Conventional loans are provided by private lenders such as credit unions, banks, or other financial services that aren't the government. They have to follow certain guidelines that meet Fannie Mae or Freddie Mac which own many other mortgage companies. Through conventional loans, you'll be able to receive a higher loan amount, at a lower interest rate, per Experian. You can have a 3% interest rate, but some lenders will require you to put down 20%, then you'll possibly have to pay for private mortgage insurance or PMI. The PMI is a type of loan that protects your lender if you stop making payments on your loan. You can have the PMI removed once you reach 20%.

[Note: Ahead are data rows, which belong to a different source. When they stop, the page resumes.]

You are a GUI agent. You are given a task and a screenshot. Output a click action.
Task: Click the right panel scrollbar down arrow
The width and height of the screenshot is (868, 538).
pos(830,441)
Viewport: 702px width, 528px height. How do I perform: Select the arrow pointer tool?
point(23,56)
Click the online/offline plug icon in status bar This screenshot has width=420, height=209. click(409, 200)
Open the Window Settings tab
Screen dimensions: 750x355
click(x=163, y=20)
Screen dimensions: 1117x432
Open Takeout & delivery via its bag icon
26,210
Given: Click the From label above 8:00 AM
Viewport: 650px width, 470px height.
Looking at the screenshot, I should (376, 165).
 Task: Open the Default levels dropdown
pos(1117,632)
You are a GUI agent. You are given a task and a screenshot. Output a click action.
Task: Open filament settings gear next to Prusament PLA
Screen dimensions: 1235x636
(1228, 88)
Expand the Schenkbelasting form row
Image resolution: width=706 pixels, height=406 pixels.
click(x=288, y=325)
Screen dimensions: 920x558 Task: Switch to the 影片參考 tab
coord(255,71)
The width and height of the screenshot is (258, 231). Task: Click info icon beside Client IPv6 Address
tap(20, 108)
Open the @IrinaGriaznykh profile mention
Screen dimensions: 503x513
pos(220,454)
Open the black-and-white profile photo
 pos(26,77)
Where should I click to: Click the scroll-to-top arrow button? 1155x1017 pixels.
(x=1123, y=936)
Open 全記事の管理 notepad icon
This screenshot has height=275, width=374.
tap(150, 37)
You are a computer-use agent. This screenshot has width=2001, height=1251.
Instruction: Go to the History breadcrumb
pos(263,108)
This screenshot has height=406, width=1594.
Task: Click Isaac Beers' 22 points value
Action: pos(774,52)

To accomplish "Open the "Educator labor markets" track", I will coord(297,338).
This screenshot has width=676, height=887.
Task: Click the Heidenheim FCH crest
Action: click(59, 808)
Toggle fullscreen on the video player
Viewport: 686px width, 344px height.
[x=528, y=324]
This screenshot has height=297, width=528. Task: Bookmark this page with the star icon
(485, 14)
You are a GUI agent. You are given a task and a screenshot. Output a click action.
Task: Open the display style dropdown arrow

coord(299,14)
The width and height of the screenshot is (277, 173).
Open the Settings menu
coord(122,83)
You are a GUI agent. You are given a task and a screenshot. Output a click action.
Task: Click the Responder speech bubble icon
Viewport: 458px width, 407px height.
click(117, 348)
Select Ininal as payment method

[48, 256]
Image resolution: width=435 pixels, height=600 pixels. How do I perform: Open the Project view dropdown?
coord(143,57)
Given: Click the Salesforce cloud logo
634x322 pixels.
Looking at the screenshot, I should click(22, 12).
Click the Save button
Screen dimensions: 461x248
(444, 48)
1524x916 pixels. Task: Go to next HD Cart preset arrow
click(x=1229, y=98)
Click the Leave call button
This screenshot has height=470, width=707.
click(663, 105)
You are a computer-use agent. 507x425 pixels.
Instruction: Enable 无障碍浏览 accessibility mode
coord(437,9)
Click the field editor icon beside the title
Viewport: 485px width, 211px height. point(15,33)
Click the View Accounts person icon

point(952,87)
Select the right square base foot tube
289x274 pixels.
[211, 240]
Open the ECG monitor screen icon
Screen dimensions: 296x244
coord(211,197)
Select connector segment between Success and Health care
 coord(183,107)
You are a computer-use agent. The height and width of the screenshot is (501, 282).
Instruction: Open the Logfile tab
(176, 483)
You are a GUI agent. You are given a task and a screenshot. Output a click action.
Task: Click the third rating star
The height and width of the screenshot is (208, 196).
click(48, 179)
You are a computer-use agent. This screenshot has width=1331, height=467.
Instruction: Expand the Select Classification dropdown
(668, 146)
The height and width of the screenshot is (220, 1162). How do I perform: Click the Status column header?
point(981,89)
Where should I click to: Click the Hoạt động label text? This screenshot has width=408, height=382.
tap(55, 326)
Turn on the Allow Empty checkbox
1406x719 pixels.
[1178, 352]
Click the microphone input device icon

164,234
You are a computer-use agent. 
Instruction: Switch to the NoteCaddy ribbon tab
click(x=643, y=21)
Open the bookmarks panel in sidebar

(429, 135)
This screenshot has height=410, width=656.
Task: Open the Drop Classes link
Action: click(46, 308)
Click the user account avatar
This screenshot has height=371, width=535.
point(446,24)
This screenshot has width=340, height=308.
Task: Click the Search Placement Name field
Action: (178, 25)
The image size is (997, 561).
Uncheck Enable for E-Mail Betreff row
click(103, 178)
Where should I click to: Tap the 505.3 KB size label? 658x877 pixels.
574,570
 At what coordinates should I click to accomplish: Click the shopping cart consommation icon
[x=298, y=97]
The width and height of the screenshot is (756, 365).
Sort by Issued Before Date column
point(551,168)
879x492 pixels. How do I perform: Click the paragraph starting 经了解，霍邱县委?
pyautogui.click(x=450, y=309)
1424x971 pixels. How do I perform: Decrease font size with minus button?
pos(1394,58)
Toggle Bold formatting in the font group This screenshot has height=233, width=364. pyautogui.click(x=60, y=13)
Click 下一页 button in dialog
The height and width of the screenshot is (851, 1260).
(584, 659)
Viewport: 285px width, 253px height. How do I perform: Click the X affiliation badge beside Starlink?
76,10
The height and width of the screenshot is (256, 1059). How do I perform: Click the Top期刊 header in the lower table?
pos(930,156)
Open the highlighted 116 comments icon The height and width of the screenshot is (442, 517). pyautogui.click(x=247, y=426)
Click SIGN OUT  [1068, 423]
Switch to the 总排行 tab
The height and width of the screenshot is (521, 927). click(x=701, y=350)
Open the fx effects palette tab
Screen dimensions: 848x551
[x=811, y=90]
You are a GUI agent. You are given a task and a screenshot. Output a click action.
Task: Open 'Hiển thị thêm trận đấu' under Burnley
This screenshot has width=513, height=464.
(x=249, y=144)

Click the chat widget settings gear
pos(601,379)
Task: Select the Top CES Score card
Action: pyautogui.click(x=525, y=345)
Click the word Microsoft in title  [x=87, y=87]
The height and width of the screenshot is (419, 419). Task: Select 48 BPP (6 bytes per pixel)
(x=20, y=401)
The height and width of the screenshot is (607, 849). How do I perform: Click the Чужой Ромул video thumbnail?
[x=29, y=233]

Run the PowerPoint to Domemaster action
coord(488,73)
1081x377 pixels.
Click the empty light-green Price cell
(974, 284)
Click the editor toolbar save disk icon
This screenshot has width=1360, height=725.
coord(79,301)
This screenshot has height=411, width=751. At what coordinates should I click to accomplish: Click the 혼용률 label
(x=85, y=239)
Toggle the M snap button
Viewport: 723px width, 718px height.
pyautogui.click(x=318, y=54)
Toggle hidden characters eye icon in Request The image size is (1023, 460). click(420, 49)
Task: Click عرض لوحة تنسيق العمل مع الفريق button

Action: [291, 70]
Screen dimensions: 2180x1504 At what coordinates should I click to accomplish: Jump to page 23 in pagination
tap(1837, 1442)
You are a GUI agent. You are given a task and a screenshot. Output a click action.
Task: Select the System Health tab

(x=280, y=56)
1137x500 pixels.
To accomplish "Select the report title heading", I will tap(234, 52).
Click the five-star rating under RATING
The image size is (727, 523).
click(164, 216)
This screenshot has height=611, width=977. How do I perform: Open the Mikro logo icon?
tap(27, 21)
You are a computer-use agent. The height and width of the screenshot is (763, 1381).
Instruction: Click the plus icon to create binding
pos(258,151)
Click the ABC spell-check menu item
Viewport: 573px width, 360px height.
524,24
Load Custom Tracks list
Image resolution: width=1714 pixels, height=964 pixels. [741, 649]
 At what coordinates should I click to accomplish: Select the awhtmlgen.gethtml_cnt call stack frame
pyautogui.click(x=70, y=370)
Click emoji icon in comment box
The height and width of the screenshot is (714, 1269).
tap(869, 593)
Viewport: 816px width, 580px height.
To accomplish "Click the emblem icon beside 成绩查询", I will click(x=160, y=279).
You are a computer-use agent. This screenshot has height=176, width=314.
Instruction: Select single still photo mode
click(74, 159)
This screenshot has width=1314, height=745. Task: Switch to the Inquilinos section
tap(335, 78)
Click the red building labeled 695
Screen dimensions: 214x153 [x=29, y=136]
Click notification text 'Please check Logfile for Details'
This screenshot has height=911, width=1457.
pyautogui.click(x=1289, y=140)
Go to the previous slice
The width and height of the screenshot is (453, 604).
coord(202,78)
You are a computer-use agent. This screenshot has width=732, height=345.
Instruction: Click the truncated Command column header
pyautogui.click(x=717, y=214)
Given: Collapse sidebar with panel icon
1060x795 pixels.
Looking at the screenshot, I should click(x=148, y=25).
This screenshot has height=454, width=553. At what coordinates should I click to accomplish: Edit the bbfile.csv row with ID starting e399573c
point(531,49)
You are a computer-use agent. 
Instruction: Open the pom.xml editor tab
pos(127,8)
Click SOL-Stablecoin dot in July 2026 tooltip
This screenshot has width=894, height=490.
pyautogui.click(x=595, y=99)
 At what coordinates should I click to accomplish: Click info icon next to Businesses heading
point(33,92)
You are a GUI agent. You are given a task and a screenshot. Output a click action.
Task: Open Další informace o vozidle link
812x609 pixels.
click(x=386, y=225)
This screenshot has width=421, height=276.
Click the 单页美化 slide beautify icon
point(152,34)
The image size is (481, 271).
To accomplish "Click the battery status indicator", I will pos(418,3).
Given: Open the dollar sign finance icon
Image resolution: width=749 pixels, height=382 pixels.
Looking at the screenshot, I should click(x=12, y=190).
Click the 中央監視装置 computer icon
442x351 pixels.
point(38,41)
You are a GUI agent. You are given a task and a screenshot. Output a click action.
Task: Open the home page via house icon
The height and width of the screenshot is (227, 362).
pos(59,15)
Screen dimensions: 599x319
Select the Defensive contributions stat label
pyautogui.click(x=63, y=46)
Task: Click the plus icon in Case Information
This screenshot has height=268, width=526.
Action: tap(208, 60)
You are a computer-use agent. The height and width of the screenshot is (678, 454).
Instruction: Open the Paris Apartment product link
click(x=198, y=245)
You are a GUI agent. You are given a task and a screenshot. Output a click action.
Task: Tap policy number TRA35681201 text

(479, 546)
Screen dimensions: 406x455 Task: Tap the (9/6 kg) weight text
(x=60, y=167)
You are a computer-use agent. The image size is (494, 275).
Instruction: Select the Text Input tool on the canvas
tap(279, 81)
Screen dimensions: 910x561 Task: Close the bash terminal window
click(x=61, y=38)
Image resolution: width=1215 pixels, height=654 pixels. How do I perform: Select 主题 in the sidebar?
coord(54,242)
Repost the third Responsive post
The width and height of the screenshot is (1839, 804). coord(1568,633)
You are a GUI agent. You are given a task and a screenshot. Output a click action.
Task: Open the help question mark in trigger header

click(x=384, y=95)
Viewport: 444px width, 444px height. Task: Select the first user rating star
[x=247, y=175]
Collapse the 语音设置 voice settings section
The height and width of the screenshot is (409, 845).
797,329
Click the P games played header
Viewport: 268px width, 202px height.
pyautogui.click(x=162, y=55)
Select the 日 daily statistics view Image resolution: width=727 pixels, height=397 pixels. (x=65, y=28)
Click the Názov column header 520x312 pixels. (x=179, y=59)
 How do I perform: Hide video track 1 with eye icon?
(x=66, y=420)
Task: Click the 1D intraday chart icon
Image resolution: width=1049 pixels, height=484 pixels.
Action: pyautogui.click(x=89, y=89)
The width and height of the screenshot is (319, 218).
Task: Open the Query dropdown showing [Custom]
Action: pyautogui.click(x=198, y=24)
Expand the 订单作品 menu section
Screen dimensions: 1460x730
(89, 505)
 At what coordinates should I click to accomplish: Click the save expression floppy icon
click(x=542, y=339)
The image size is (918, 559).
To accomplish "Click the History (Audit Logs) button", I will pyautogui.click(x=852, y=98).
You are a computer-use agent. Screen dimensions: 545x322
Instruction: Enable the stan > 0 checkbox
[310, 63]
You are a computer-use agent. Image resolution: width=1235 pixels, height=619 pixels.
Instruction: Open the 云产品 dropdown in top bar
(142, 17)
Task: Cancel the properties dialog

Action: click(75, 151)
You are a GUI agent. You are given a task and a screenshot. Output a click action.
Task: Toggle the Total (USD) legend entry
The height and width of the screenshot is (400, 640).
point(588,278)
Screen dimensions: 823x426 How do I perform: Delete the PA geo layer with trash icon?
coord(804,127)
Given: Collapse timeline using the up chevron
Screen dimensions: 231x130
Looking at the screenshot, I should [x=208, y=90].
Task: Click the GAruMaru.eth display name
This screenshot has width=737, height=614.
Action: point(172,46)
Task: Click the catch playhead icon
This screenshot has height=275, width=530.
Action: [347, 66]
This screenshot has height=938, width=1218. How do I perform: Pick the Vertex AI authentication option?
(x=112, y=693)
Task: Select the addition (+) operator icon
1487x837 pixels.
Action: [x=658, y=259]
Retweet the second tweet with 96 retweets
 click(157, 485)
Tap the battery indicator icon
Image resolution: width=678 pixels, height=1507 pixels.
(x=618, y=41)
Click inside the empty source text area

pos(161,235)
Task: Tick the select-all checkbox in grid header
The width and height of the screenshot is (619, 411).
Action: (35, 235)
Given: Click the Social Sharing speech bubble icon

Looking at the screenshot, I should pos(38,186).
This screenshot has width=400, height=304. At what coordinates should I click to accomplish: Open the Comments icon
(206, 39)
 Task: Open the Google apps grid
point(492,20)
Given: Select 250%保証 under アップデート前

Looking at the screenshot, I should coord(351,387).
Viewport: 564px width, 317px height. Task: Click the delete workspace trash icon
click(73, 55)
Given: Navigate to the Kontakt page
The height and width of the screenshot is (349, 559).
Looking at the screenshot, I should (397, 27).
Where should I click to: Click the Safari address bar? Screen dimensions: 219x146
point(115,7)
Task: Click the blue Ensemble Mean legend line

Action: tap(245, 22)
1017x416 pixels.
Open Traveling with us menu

In order to get approved for a conventional loan, you need a credit score between 620 to 660. The interest rate will depend on your credit score, and you can choose to have it be fixed or adjustable. Most loans are in repayment for 30 years but can sometimes be approved for 15 or 20 years. There are also various loan types within the conventional loan to choose from, depending on your situation. For example, a jumbo loan falls under the conventional loan that allows you to borrow a larger amount than the standard loan. They require a larger down payment, higher credit score, and a low debt-to-income ratio.

HomeReady and Home Possible loans

The HomeReady loan from Fannie Mae is provided for homebuyers with a lower income that doesn't have a large amount saved up for a down payment, according to Lending Tree. This loan is similar to the conventional loan, where folks who are approved have to pay for PMI if they put down less than 20%. It's a great loan for first-time buyers, especially those who haven't bought a house in three years. In order to qualify, you need to be able to put down a payment of 3%, 620 or higher credit score, and you can't earn more than 80% of the median income in your area.

A Home Possible loan, which is from Freddie Mac, has similarities with the HomeReady loan, except this one can help homebuyers who don't have a credit score. The only downfall is their down payment increases to 5%. You're also required to take a homebuyer education course if you're a first-time buyer or don't have a credit score. If you do have a credit score, it should be 660 or higher to qualify for the loan.